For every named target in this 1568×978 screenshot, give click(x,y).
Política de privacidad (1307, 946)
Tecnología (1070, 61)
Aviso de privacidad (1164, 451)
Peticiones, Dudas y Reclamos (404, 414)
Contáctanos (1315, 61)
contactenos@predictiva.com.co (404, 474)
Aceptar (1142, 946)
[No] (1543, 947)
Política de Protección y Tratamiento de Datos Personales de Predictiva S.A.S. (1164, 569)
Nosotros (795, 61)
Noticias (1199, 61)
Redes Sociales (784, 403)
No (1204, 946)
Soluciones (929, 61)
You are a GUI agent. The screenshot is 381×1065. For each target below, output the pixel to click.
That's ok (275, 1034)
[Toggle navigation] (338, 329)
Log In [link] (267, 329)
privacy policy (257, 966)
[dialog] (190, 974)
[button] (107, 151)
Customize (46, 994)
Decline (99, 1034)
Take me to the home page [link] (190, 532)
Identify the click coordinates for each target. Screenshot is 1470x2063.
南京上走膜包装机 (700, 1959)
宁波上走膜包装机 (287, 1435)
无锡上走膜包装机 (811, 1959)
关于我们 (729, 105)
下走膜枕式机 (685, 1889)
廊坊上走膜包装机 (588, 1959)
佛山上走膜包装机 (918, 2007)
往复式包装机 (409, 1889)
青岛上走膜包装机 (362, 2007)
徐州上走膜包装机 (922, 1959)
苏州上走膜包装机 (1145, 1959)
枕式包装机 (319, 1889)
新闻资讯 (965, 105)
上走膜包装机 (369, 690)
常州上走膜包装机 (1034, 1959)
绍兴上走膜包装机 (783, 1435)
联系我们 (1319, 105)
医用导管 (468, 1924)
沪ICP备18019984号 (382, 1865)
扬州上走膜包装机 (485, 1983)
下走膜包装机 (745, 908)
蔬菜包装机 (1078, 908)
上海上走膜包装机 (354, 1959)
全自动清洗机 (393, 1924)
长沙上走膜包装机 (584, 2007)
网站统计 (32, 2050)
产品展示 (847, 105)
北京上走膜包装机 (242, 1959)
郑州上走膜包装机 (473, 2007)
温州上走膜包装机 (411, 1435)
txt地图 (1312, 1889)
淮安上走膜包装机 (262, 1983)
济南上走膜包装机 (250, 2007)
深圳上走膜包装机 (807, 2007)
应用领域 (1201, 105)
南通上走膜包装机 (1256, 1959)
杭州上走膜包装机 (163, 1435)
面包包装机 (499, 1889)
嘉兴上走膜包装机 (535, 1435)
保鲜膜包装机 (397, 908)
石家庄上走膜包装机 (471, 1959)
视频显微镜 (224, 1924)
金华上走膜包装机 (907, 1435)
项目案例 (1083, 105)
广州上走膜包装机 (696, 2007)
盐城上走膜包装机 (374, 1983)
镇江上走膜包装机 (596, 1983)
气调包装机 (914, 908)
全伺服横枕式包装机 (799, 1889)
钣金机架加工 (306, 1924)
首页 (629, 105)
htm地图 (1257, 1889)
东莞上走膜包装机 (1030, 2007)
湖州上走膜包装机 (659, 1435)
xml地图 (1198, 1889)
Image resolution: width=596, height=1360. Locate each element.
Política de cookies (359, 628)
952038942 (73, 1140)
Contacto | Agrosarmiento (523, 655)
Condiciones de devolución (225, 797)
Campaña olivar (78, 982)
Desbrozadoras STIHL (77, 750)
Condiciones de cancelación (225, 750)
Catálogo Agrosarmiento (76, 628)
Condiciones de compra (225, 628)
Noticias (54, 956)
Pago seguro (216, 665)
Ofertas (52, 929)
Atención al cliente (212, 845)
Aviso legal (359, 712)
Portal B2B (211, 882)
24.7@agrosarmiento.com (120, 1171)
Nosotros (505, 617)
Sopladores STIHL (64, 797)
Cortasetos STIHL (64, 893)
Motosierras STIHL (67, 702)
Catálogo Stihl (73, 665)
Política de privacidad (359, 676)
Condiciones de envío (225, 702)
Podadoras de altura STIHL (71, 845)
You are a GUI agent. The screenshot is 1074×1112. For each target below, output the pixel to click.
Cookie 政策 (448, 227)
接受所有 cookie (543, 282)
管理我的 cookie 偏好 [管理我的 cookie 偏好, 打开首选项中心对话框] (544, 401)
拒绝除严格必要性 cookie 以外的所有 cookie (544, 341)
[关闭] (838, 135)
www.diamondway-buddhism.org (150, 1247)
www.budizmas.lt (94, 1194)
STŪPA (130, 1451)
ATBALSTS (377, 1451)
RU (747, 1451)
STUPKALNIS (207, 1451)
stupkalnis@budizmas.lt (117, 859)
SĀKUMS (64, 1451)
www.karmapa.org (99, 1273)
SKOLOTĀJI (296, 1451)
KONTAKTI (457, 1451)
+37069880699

┄┄┄┄┄┄┄┄┄┄

=== WHAT YOU ARE ASKED TO DO ===
Reproduce every item above, line by line, with no changes.

=== FINISHED EXERCISE ===
For every named target in this 1568×978 screenshot, give click(x,y).
Política de privacidad (1307, 946)
Tecnología (1070, 61)
Aviso de privacidad (1164, 451)
Peticiones, Dudas y Reclamos (404, 414)
Contáctanos (1315, 61)
contactenos@predictiva.com.co (404, 474)
Aceptar (1142, 946)
[No] (1543, 947)
Política de Protección y Tratamiento de Datos Personales de Predictiva S.A.S. (1164, 569)
Nosotros (795, 61)
Noticias (1199, 61)
Redes Sociales (784, 403)
No (1204, 946)
Soluciones (929, 61)
You are a GUI agent. The screenshot is 381×1065. For each target below, output the pixel to click.
That's ok (275, 1034)
[Toggle navigation] (338, 329)
Log In [link] (267, 329)
privacy policy (257, 966)
[dialog] (190, 974)
[button] (107, 151)
Customize (46, 994)
Decline (99, 1034)
Take me to the home page [link] (190, 532)
Identify the click coordinates for each target. Screenshot is 1470x2063.
南京上走膜包装机 (700, 1959)
宁波上走膜包装机 (287, 1435)
无锡上走膜包装机 (811, 1959)
关于我们 (729, 105)
下走膜枕式机 (685, 1889)
廊坊上走膜包装机 (588, 1959)
佛山上走膜包装机 (918, 2007)
往复式包装机 (409, 1889)
青岛上走膜包装机 (362, 2007)
徐州上走膜包装机 (922, 1959)
苏州上走膜包装机 (1145, 1959)
枕式包装机 (319, 1889)
新闻资讯 (965, 105)
上走膜包装机 (369, 690)
常州上走膜包装机 (1034, 1959)
绍兴上走膜包装机 (783, 1435)
联系我们 (1319, 105)
医用导管 (468, 1924)
沪ICP备18019984号 (382, 1865)
扬州上走膜包装机 (485, 1983)
下走膜包装机 (745, 908)
蔬菜包装机 (1078, 908)
上海上走膜包装机 (354, 1959)
全自动清洗机 (393, 1924)
长沙上走膜包装机 (584, 2007)
网站统计 (32, 2050)
产品展示 (847, 105)
北京上走膜包装机 (242, 1959)
郑州上走膜包装机 (473, 2007)
温州上走膜包装机 (411, 1435)
txt地图 (1312, 1889)
淮安上走膜包装机 (262, 1983)
济南上走膜包装机 (250, 2007)
深圳上走膜包装机 (807, 2007)
应用领域 (1201, 105)
南通上走膜包装机 (1256, 1959)
杭州上走膜包装机 (163, 1435)
面包包装机 (499, 1889)
嘉兴上走膜包装机 (535, 1435)
保鲜膜包装机 (397, 908)
石家庄上走膜包装机 (471, 1959)
视频显微镜 (224, 1924)
金华上走膜包装机 (907, 1435)
项目案例 (1083, 105)
广州上走膜包装机 (696, 2007)
盐城上走膜包装机 (374, 1983)
镇江上走膜包装机 (596, 1983)
气调包装机 (914, 908)
全伺服横枕式包装机 (799, 1889)
钣金机架加工 (306, 1924)
首页 (629, 105)
htm地图 (1257, 1889)
东莞上走膜包装机 (1030, 2007)
湖州上走膜包装机 (659, 1435)
xml地图 (1198, 1889)
Image resolution: width=596, height=1360. Locate each element.
Política de cookies (359, 628)
952038942 (73, 1140)
Contacto | Agrosarmiento (523, 655)
Condiciones de devolución (225, 797)
Campaña olivar (78, 982)
Desbrozadoras STIHL (77, 750)
Condiciones de cancelación (225, 750)
Catálogo Agrosarmiento (76, 628)
Condiciones de compra (225, 628)
Noticias (54, 956)
Pago seguro (216, 665)
Ofertas (52, 929)
Atención al cliente (212, 845)
Aviso legal (359, 712)
Portal B2B (211, 882)
24.7@agrosarmiento.com (120, 1171)
Nosotros (505, 617)
Sopladores STIHL (64, 797)
Cortasetos STIHL (64, 893)
Motosierras STIHL (67, 702)
Catálogo Stihl (73, 665)
Política de privacidad (359, 676)
Condiciones de envío (225, 702)
Podadoras de altura STIHL (71, 845)
You are a GUI agent. The screenshot is 1074×1112. For each target below, output the pixel to click.
Cookie 政策 (448, 227)
接受所有 cookie (543, 282)
管理我的 cookie 偏好 [管理我的 cookie 偏好, 打开首选项中心对话框] (544, 401)
拒绝除严格必要性 cookie 以外的所有 cookie (544, 341)
[关闭] (838, 135)
www.diamondway-buddhism.org (150, 1247)
www.budizmas.lt (94, 1194)
STŪPA (130, 1451)
ATBALSTS (377, 1451)
RU (747, 1451)
STUPKALNIS (207, 1451)
stupkalnis@budizmas.lt (117, 859)
SĀKUMS (64, 1451)
www.karmapa.org (99, 1273)
SKOLOTĀJI (296, 1451)
KONTAKTI (457, 1451)
+37069880699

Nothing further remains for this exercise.